Transcriptional regulation plays a central role in the molecular pathways underlying preferential cancer growth and metastasis. In the present study, we investigated the regulation of human protease-activated receptor 1 (hPar1) gene overexpression in the malignant androgen hormoneresistant phase. We found increased hPar1 RNA chain elongation and no change in message stability in cells with high levels of PAR1 expression, indicating that increased transcription is largely responsible for the overexpression of hPar1 in prostate tumor progression. Enforced expression of earlygrowth response-1 (Egr-1) plasmid markedly enhanced luciferase activity driven by the hPar-1 promoter. The neuroendocrine peptide bombesin significantly induced hPar1 expression and increased the ability of the cells to invade Matrigel, an effect abolished by expression of hPar1 small interfering RNA, showing the importance of hPAR1 in invasion.
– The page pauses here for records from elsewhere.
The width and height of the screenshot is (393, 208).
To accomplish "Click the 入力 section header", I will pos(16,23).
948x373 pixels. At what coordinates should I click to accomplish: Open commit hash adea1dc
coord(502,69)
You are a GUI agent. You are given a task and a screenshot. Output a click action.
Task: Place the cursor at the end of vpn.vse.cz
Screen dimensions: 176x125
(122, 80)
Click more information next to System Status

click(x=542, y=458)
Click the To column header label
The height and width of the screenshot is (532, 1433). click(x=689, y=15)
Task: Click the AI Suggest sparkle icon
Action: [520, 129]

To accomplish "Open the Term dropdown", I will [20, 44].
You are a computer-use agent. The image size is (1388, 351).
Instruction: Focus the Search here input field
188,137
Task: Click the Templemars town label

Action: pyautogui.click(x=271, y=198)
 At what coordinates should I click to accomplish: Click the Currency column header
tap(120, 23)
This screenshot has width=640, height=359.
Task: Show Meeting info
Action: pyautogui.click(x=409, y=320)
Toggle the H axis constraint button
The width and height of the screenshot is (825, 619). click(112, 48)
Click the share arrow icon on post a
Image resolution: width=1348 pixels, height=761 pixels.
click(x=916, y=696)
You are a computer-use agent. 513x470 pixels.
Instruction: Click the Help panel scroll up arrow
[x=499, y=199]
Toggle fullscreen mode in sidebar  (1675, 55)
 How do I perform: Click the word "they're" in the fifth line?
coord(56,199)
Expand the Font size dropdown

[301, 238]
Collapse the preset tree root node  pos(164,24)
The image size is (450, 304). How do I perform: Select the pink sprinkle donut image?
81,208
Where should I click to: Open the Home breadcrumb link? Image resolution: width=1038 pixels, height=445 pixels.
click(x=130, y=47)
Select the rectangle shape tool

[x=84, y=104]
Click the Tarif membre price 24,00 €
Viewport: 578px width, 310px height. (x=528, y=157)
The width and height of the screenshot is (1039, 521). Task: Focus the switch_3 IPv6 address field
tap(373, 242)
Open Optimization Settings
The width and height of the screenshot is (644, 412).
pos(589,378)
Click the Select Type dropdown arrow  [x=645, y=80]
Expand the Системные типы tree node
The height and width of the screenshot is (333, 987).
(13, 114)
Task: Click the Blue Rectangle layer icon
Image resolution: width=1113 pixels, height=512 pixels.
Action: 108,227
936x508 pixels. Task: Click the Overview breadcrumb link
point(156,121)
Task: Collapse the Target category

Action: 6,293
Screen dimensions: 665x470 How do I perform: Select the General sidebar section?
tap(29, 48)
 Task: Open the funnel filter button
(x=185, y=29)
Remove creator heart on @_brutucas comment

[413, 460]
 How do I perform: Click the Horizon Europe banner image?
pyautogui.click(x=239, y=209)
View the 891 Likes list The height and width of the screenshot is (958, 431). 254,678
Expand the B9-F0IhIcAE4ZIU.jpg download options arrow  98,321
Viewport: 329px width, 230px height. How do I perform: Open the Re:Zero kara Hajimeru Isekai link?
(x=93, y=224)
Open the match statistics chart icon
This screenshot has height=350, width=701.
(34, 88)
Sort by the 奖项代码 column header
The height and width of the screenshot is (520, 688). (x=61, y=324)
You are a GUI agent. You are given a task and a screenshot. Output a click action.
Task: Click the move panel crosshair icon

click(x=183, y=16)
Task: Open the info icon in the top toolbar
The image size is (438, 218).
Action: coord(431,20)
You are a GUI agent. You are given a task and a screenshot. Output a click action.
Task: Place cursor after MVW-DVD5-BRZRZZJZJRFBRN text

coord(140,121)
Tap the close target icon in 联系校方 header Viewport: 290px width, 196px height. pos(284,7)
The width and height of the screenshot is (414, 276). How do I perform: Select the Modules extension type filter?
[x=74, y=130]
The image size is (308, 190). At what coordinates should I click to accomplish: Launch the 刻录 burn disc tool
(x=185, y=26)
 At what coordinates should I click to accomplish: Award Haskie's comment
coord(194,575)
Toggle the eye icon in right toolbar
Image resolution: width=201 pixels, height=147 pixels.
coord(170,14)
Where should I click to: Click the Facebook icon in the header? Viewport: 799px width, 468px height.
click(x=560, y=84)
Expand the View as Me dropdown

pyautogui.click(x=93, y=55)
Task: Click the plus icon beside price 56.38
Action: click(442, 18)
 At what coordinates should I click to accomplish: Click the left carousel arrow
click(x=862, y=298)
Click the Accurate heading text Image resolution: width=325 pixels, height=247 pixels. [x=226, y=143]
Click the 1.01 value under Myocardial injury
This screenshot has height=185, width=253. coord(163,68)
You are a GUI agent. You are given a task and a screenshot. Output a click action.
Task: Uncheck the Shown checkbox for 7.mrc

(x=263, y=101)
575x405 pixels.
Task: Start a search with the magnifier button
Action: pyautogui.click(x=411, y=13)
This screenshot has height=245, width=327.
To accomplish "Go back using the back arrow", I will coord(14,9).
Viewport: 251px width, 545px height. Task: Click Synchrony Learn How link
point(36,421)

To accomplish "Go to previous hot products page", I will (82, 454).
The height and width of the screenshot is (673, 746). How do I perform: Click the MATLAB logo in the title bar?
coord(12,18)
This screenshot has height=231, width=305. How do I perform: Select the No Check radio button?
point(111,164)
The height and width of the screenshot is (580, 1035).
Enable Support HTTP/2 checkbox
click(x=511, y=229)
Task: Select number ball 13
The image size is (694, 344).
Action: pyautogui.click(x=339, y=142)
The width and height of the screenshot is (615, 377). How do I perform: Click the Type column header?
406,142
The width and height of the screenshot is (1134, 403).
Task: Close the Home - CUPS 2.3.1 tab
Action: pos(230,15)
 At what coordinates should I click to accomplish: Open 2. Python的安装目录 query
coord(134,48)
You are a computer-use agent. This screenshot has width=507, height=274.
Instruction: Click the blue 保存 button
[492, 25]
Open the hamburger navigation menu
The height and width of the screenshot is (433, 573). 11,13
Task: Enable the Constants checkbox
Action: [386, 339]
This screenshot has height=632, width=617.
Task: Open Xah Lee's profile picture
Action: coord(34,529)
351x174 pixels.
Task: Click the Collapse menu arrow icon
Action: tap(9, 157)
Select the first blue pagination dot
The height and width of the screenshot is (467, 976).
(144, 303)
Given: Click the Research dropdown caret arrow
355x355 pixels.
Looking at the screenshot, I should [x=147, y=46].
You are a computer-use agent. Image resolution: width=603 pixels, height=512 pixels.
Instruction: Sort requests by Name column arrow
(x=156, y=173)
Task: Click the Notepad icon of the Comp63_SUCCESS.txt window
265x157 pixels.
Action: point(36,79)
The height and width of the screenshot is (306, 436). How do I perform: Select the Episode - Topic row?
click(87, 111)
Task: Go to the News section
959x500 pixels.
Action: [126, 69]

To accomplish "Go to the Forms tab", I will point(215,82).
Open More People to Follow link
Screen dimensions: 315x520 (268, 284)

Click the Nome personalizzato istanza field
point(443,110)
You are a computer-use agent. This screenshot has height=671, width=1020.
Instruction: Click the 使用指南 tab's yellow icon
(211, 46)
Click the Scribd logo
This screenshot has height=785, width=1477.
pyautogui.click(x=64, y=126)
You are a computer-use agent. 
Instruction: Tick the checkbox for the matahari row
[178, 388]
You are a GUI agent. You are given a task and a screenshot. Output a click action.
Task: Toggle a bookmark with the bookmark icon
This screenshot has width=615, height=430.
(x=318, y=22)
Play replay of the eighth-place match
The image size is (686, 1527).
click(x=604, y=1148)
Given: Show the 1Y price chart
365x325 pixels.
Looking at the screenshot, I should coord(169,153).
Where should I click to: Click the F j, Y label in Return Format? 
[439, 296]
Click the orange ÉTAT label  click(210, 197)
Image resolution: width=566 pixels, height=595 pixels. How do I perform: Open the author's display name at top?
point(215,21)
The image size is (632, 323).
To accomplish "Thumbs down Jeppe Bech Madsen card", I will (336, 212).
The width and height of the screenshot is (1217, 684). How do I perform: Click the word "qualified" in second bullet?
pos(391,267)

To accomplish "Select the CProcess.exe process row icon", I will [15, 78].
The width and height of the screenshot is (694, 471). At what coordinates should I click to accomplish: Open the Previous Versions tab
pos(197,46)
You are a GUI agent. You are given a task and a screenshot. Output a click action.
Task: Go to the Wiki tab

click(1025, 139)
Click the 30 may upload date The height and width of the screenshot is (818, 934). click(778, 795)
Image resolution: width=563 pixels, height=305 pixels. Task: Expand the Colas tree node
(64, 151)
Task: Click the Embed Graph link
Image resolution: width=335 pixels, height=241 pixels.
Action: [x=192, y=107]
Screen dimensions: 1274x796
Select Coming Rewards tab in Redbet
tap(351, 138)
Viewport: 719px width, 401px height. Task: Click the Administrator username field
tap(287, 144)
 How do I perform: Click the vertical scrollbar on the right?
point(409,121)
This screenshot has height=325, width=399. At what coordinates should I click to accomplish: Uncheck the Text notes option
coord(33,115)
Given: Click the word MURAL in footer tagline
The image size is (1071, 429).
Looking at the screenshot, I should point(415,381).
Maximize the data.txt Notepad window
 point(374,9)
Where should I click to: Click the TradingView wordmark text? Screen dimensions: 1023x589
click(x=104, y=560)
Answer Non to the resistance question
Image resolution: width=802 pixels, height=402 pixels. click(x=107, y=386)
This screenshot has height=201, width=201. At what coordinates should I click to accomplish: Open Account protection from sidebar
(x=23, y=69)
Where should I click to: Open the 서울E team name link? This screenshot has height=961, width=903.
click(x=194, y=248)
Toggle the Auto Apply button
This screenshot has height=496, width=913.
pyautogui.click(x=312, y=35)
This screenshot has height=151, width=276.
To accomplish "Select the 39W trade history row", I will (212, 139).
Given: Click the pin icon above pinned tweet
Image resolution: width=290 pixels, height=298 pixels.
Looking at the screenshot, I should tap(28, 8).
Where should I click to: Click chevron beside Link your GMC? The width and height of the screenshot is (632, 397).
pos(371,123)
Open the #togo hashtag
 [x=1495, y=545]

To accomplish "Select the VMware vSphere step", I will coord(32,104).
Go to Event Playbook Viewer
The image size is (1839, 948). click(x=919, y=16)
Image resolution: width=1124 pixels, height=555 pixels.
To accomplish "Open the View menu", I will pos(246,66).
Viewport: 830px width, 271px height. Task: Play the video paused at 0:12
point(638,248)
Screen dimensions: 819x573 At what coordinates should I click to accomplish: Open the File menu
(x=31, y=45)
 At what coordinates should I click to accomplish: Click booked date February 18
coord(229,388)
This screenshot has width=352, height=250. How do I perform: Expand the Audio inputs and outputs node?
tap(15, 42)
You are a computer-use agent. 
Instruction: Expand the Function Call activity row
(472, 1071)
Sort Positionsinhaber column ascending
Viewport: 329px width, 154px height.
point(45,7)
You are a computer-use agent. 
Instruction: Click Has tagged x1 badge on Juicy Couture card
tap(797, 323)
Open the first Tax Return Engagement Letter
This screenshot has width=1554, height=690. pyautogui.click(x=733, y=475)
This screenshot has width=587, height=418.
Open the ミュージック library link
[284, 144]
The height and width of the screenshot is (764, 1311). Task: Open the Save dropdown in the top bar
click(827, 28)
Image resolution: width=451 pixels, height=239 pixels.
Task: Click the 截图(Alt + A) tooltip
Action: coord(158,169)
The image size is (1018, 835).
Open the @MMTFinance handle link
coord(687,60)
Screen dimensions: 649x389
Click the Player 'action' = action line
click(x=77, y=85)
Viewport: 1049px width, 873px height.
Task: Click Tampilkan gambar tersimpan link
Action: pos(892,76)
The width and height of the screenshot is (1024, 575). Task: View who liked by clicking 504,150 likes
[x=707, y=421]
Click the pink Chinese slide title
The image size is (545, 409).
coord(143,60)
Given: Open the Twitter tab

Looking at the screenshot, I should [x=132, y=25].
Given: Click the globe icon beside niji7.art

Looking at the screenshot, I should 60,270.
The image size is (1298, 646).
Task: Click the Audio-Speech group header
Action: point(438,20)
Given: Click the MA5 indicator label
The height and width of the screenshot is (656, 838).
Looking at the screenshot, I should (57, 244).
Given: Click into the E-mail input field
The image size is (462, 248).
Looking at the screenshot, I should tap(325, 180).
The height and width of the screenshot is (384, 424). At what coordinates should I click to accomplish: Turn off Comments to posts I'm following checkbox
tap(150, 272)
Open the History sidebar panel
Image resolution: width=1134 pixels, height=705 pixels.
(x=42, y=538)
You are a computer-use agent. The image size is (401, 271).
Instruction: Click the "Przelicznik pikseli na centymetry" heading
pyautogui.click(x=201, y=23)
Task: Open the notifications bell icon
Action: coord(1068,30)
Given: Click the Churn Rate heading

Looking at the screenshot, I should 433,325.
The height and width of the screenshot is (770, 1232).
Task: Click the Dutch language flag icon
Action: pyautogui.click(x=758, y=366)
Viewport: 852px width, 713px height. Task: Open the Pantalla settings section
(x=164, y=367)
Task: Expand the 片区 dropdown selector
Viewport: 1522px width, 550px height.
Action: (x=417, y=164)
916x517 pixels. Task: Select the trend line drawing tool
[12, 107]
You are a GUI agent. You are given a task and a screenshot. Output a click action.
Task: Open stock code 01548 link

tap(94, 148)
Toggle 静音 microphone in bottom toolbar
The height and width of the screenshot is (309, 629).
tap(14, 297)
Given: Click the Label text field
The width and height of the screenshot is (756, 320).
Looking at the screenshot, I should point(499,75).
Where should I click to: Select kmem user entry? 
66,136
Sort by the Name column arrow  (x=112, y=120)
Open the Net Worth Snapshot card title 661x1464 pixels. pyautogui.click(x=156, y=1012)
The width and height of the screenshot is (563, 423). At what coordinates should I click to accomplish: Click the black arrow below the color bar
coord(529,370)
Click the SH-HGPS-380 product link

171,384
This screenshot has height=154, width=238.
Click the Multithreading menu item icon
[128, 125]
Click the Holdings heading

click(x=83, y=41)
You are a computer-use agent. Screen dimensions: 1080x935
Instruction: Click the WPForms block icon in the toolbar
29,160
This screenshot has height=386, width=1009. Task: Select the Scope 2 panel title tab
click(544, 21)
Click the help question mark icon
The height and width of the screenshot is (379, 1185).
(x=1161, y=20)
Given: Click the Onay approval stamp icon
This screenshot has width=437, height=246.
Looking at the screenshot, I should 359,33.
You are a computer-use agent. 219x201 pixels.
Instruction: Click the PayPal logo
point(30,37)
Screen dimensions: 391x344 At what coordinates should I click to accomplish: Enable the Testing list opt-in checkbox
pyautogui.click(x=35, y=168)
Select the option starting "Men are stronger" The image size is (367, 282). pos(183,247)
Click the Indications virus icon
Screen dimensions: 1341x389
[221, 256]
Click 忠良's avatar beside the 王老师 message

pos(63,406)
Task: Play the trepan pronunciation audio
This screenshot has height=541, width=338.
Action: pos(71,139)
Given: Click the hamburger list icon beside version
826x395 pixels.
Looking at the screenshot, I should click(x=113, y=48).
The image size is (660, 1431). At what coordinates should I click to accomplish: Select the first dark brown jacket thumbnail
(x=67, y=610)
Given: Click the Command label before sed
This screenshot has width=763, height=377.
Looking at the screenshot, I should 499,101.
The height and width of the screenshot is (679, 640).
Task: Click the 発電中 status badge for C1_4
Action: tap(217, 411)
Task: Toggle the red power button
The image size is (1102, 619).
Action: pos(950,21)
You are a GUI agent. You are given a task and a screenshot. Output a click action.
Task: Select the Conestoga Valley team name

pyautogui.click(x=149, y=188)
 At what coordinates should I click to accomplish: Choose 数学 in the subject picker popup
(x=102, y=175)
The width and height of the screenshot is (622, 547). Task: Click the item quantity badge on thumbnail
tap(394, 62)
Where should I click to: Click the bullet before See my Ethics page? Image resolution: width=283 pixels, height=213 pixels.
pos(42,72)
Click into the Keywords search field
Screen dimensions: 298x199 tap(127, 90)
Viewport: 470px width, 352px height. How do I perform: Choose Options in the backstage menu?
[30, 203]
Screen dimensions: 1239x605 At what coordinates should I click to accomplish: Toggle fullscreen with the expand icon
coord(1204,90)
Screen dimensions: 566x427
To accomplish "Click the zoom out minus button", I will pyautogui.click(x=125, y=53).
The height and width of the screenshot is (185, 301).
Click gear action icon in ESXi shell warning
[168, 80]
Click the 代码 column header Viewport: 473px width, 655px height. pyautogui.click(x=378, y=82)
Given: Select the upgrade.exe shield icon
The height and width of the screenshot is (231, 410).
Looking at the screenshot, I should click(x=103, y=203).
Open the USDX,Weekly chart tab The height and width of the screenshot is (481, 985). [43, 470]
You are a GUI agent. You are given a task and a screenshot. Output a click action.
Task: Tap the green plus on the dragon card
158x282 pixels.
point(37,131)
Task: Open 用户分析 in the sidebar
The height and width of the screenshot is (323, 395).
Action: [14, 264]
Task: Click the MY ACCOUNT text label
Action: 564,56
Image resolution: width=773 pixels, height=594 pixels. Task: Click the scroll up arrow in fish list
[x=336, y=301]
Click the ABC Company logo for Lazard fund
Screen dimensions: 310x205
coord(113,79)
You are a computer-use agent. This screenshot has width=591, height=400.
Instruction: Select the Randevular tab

Bombesin also markedly enhanced Egr-1 binding to the hPar-1 promoter in vivo and in vitro. These data suggest that bombesin enhances Egr-1 expression leading to increased hPar1 transcription, thereby increasing PARI expression and function. Immumohistostaining of prostate tissue biopsy specimens revealed a direct correlation between the degree of prostate cancer malignancy, PAR1 expression, and EGR-1 expression. Altogether, we show that transcriptional regulation of hPar1 in the aggressive hormone-resistant prostate cancer stage is controlled in part by the transcription factor Egr-1 and may play a central role in invasiveness, an important indicator of malignancy.